Il bello delle castagne cotte sul fuoco vivo era che lasciavano quel tipico colore carbonella sulle dita, spesso con i gusci o i rami pressoché spenti, si facevano dei simpatici disegni, dei geroglifici su sassi particolarmente grandi e piatti, segni che con la prima brina dell’indomani sarebbero stati cancellati.
Il cielo non era particolarmente sereno coi toni grigiastri dell’autunno, il bosco faceva intravedere le betulle che stavano cambiando i propri colori, dando un aspetto prettamente cupo a tutto il bosco; le mani gelate e i primi coli del naso erano tipici segni che le stagioni fredde arrivavano. Erano i giorni nei quali appena iniziata la scuola, ci si confrontava e raccontava sul come si fossero passate le vacanze estive, dato che ognuno di noi aveva una propria destinazione e mansione nelle vallate e sulle malghe dove si trascorreva l’estate.
E così una volta terminate le castagne, i gusci venivano bruciati all’interno del nostro cendrè, con le mani annerite ai polpastrelli, si rientrava mestamente a casa.
Già si percepiva dalla luminosità del giorno che l’orario era quello di rientrare, non si faceva più tardi come accadeva appena nei 15 giorni precedenti.

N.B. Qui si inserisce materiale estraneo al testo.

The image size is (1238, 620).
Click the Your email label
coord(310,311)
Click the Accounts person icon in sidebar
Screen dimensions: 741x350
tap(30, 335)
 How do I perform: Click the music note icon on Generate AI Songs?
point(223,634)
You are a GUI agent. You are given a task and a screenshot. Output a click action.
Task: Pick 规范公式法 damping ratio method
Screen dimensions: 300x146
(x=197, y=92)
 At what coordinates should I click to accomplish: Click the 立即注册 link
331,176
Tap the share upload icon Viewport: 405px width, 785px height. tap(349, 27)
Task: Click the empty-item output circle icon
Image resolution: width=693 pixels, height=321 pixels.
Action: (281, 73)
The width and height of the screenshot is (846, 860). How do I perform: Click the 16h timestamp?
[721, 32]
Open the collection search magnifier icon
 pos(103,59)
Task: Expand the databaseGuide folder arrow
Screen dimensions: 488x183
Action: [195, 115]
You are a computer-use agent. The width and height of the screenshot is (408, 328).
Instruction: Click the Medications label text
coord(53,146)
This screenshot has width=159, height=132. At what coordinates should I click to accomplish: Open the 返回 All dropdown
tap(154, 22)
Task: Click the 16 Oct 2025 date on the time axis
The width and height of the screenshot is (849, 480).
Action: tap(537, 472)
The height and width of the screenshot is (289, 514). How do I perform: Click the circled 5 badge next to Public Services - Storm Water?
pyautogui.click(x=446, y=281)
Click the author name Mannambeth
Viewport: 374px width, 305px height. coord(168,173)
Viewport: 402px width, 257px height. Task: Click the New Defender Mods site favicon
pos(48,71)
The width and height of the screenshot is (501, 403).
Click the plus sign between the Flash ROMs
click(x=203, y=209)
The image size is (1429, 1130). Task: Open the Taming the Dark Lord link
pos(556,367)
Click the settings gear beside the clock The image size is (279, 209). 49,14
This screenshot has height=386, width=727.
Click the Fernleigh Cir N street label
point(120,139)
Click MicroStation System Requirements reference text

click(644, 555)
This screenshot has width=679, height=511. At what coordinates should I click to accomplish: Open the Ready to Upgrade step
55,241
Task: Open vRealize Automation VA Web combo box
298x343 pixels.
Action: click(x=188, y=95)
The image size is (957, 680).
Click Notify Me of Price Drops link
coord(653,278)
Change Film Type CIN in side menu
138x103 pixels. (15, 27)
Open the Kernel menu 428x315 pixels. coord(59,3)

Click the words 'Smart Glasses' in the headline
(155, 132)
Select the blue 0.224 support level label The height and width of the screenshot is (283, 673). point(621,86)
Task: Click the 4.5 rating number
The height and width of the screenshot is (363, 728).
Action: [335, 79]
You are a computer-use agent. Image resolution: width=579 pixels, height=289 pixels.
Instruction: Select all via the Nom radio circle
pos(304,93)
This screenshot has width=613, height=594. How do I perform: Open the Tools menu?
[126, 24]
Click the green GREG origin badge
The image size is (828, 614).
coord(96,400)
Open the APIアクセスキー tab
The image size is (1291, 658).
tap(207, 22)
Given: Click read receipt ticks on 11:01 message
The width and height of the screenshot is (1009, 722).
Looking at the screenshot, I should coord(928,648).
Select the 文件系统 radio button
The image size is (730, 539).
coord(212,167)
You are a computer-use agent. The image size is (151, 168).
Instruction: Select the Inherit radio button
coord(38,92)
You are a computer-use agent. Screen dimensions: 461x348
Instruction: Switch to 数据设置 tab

Nel rivedere le castagne ancora chiuse nei propri ricci in questi giorni di inizio ottobre, il ricordo va a questi semplici gesti compiuti in amicizia e anche in fiducia da parte dei genitori che ci lasciavano andare tranquillamente a scampagnare nel bosco, con tanta nostalgia rispetto ai giochi e ai legami semplici e forse più sinceri in quei giorni dove la condivisione della quotidianità era veramente all’ordine del giorno, sostituita oggi da altre situazioni più moderne e tecnologiche..
Un grazie al mio maestro, l’amore per la lettura e la scrittura, forse me l’ha trasmessa lui.